- Activity
Write each line out exactly, from the one containing "You are a GUI" through the final line of the data, and keep pictures out of the copy.

- Material for this exercise
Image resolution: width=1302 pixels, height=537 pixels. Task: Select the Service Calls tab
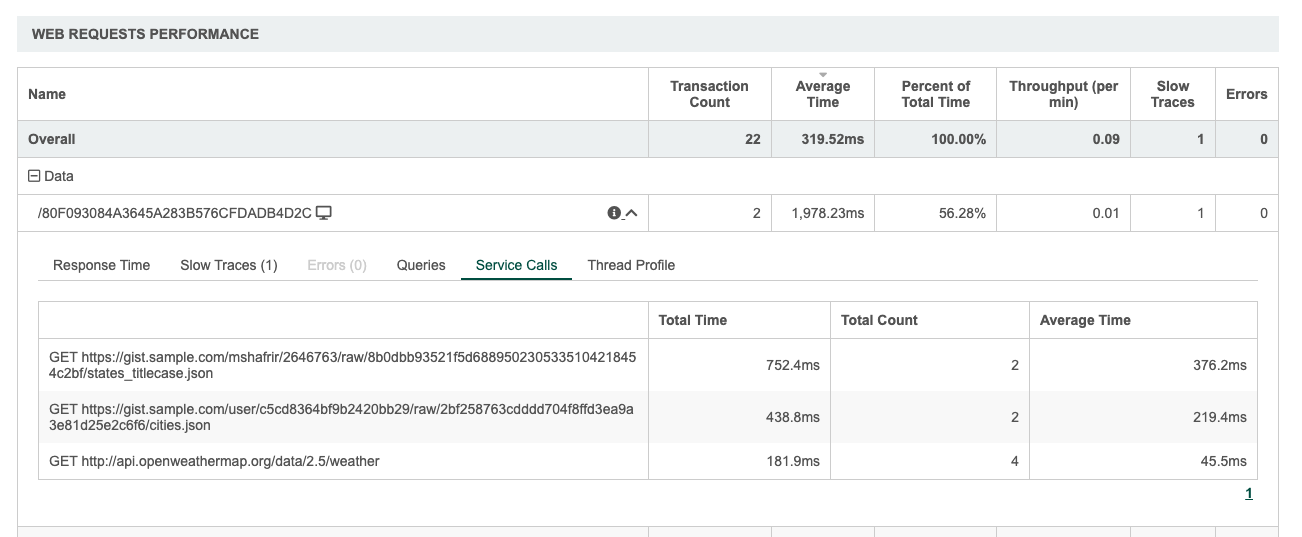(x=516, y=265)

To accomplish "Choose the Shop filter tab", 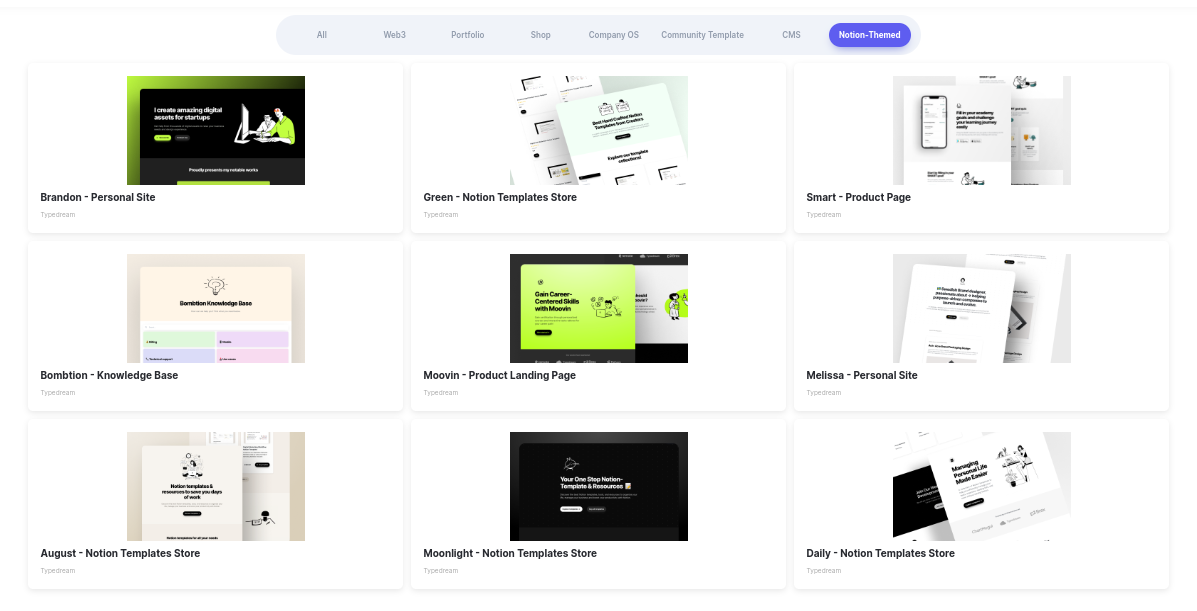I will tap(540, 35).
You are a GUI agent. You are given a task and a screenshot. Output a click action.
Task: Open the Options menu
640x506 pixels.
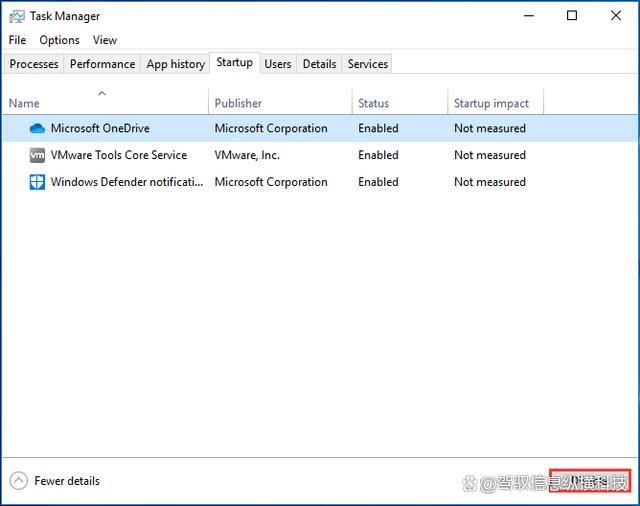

- Answer for this exercise
You are a GUI agent. You are given a task and a screenshot. Output a click action.
Task: Open the Options menu
640x506 pixels.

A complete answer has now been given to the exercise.